C / C++ Memory Model (Atomics et al.)

Data race

Two conflicting actions in different threads, at least one of which is not atomic, and neither happens before the other.

data race == undefined behavior.

Two threads accessing the same memory location, and at least one of the access is a write.

Register Allocation

Q: Is is always true that a local auto variable gets allocated in memory?

void foo()
{
    int bar;

    std::cout << "bar is " << &bar;
}

A: If the address of a variable is taken, the variable better be stored in a location that has an address. A register doesn’t have an address, so it has to be stored in memory whether it’s available or not.

Synchronization Operation

The library defines a number of atomic operations (7.17) and operations on mutexes (7.26.4) that are specially identified as synchronization operations.

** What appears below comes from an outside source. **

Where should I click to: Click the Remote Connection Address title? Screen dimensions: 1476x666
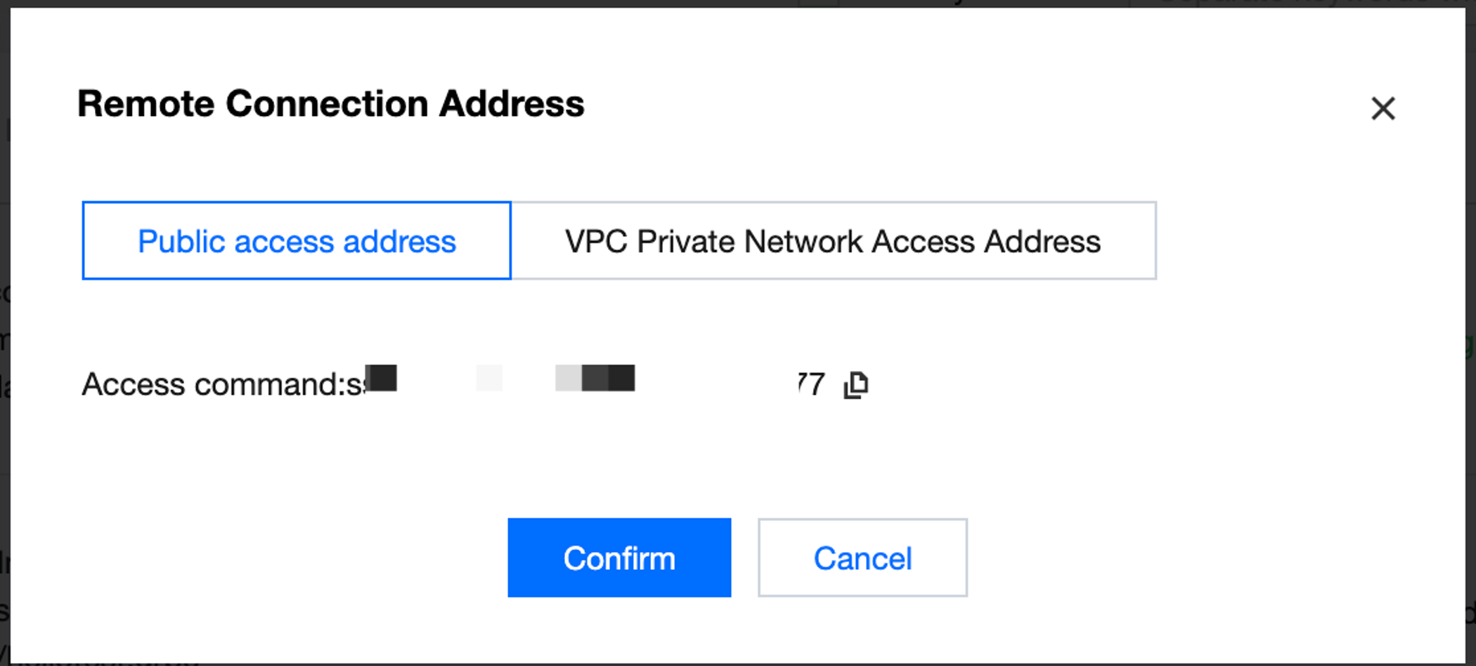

These operations play a special role in making assignments in one thread visible to another. A synchronization operation on one or more memory locations is either an acquire operation, a release operation, both an acquire and release operation, or a consume operation.

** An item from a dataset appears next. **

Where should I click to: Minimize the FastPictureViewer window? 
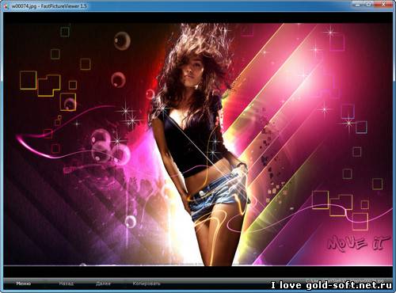pos(358,4)
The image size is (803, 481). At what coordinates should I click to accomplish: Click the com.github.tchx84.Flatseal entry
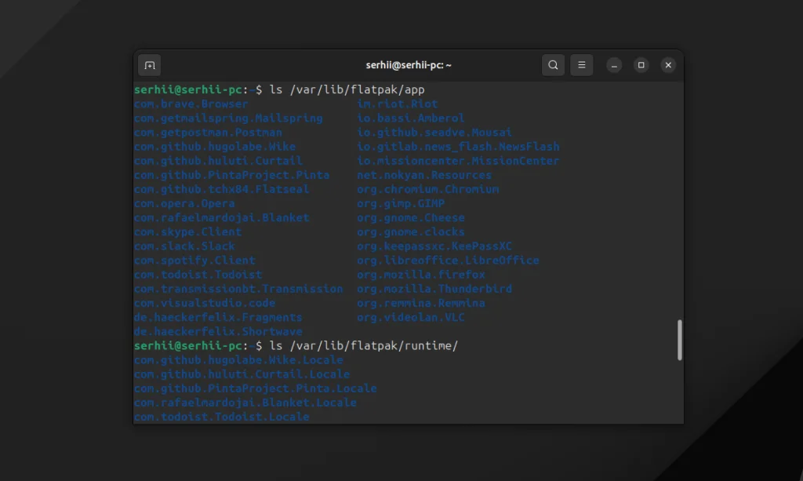coord(221,189)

A synchronization operation without an associated memory location is a fence and can be either an acquire fence, a release fence, or both an acquire and release fence.

Atomics

Atomics are a way to control compiler optimization and reordering.

Acquire and Release

  • Compiler can only see memory access by a single thread.

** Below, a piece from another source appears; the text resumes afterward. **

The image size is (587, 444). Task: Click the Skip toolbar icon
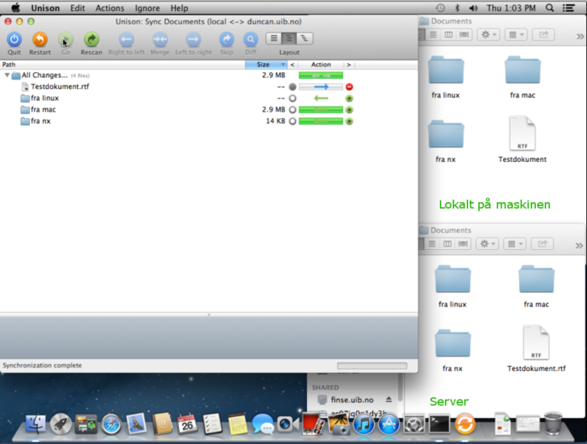coord(226,39)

  • How to think about atomic: acquire and release are one way barrier.

A;              // A can move after atomic_read();

// move down: OK
atomic_read();  // <=> lock.acquire() (acquire exclusion)
// move up:   BLOCKED

B;             // B cannot move before atomic_read() or after atomic_write()

// move down: BLOCKED
atomic_write() <=> lock.release() (release exclusion)
// move up:   OK

C;              // C can move before atomic_write();

The compiler:

  • cannot move B outside of the region.
  • can move A and C inside the region.
  • cannot move C before the region: it cannot move up across an acquire.
  • cannot move A after the region: it cannot move down across a release.

In addition, for sequential consistent model, you cannot reorder acquire with release, e.g., this:

atomic_write();
atomic_read();

cannot be reordered into:

atomic_read();
atomic_write();

MV: So apparently an atomic read prevents load fusing:

E.g. given:

read variable
if set
  foo

read variable
if set
    bar
bar

it can be load fused with:

register = variable

if register set
    foo
    bar

With atomic read:

// nothing can move up
vvv  atomic_read vvv
if set
  foo

// nothing can move up
vvv  atomic_read vvv
if set
    bar

At most, bar can be executed before foo.

std::atomic

Default seq const. Each individual write of an atomic: - guaranteed to be all or nothing - guaranteed to be executed in order

LLVM on atomics

Folding a load: Any atomic load from a constant global can be constant-folded, because it cannot be observed. Similar reasoning allows SROA (scalar replacement of aggregates) with atomic loads and stores.

std::atomic_ref

It is a class template to provide atomic operations on a non-atomic variable - it atomically interprets in-place a non-atomic variable or memory address.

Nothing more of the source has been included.